Editorial: Is the health service collapsing before our eyes, in real-time?

It seems that almost daily we are faced with fresh evidence of the overwhelming pressures facing our health and social care system and the staff who consistently go beyond the call of duty to care for the sick, vulnerable and those in need or crisis.

On Thursday, for example, the latest hospital waiting list figures were published. These showed that in the first quarter of this year, there were 401,201 people waiting for their first outpatient appointment with a consultant - a near 30,000 rise on the same period in 2022.

In addition, the vast majority – 81 per cent – are waiting more than nine weeks for their first appointment. This is far in excess of the 50 per cent the Department of Health was aiming for; many will regard even that target as feeble for a modern society in 2023.

Understandably, the department's permanent secretary, Peter May, said the figures were "entirely unacceptable".

On the same day, the Southern trust warned that a shortage of consultants at Daisy Hill Hospital in Newry is placing inpatient care in general medicine at risk.

The hospital's stroke service is also being withdrawn from next week. It lost its emergency general surgery provision last year.

Individually, the waiting list problems and the various issues at Daisy Hill are alarming enough. But taken together - along with a steadily accumulating mountain of other warning signs, such as the Audit Office's concerns about the investment in mental health services - they add weight to the view that the health service is collapsing before our eyes, in real-time.

This is as worrying for patients as it is for health and social care staff. 'Moral distress' is a phrase being increasingly used by organisations like the Royal College of Nursing to describe the sense of helplessness and frustration felt by their members.

Professor Rafael Bengoa's 2016 blueprint for transforming the health service emphasised the importance of change in a controlled and planned way.

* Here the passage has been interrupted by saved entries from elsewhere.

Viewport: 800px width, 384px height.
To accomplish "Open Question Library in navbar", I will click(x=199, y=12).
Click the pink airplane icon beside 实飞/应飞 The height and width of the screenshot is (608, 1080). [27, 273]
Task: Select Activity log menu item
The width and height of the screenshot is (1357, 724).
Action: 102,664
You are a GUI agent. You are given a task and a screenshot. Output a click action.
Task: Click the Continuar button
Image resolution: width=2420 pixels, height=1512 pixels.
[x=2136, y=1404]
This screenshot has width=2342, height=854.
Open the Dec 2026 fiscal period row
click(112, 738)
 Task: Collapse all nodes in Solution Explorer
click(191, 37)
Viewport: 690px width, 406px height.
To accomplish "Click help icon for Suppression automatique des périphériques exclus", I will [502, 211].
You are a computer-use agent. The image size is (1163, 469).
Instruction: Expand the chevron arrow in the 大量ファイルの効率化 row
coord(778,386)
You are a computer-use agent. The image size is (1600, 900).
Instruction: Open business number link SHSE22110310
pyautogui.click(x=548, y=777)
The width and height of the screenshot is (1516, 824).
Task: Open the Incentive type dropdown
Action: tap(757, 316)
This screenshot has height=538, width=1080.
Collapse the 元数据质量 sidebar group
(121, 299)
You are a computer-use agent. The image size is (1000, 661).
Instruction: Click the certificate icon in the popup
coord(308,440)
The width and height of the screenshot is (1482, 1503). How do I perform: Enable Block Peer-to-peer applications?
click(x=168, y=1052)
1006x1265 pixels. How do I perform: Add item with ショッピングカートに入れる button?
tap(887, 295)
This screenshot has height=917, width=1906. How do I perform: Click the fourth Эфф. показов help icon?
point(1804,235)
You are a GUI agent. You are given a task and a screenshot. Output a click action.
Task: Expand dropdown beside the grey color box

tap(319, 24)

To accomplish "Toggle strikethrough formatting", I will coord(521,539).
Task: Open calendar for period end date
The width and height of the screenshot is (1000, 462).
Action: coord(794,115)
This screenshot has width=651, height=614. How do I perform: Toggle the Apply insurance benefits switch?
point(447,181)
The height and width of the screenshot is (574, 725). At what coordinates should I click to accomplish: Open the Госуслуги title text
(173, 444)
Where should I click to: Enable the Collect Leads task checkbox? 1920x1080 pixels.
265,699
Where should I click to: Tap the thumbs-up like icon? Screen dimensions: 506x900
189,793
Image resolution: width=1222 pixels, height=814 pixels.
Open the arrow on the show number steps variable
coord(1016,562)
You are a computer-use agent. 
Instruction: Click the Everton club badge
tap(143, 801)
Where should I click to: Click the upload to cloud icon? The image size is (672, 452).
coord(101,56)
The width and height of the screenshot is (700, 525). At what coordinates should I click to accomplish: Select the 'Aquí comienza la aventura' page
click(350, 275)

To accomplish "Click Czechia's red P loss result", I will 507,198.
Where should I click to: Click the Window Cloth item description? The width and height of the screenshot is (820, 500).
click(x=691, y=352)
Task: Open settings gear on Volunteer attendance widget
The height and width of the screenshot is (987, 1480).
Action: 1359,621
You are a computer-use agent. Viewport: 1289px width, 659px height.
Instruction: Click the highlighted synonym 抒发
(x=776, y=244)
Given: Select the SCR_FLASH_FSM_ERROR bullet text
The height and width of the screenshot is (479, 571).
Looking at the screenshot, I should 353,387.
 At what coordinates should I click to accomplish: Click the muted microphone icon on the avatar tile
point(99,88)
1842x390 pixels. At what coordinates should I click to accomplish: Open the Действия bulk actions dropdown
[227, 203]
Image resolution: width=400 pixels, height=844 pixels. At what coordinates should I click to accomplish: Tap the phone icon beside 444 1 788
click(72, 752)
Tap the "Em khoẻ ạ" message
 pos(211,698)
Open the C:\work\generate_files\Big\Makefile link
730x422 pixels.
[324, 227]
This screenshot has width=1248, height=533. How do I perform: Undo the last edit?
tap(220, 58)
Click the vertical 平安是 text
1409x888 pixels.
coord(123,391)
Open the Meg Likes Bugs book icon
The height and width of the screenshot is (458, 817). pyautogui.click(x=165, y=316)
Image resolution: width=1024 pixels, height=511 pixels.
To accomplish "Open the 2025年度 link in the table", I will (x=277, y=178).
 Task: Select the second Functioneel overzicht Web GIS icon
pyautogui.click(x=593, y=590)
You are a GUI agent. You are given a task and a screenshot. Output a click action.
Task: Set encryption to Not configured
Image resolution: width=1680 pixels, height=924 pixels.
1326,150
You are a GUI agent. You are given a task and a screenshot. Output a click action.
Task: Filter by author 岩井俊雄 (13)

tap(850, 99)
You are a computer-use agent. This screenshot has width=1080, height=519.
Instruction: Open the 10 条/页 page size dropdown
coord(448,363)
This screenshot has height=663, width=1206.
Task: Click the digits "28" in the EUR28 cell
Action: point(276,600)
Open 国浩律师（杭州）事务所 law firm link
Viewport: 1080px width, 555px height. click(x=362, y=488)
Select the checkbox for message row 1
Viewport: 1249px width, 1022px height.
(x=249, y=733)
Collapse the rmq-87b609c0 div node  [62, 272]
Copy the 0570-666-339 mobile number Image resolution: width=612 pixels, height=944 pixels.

What we are experiencing is indeed a form of transformation, but of the worst possible kind, because it is all too often happening in an uncontrolled and ad hoc manner.

It would be wrong to suggest that, when the DUP eventually decide to end their Windsor Framework sulk and allow Stormont to return, the crisis will immediately be solved. Indeed, MLAs' failure to get to grips with our health and social care has been a defining feature of power-sharing.

Action, and not the words and platitudes we've experienced before, is essential if a future Assembly is to begin to redeem itself.